Silence is something that is usually disdained until one has great need for me. I am one of those people who needs a lot of conversation in order to function socially, but I also need quiet solitude in order to order and to compose my thoughts. For the past few days, I have been mostly silent at this blog. It's not because of anything "bad," per se, but rather because I just could not improve the silence. I haven't had the time/energy to write the reviews I had planned for this week (or rather, I've written one piece that's nearly 2000 words, but that is being posted elsewhere). Rather than half-ass it, like some might do in my situation, I decided to wait a bit.
Luckily, tomorrow begins a four day mini-vacation for me, as my students are out of school through Tuesday and I'm (mostly) caught up with all of my paperwork in advance of a quarterly evaluation from DCS next month. I have not been idle during the interim, however. I have found myself reading more and more non-fictions than I have in recent years. I finished reading Justin Halpern's pithy Shit My Dad Says and found myself reflecting upon some of the shrewd evaluations contained within those short, acerbic observations made by Halpern's retired father. I am also reading Rousseau's Confessions and have begun a cover-to-cover reading of the King James version of the Bible for the first time since my pre-adolescence.

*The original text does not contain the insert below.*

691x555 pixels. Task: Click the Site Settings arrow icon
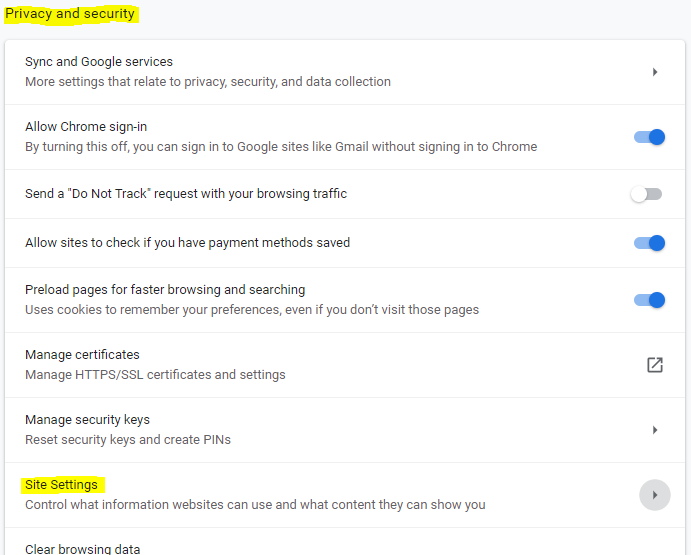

Through all of this re-reading and re-evaluating, I find myself thinking more than in recent years. Yet such thoughts have required silence in order for them to coalesce and to ferment. Hopefully, in the near future there will be something to present from this, as I would be curious to see if my reading (re)education might reveal some insights as I approach the beginning of middle age in a few years. But when silence is broken, conversations become valued. I wonder what readers here might have to say in terms of silence and conversations of any sort. Care to share?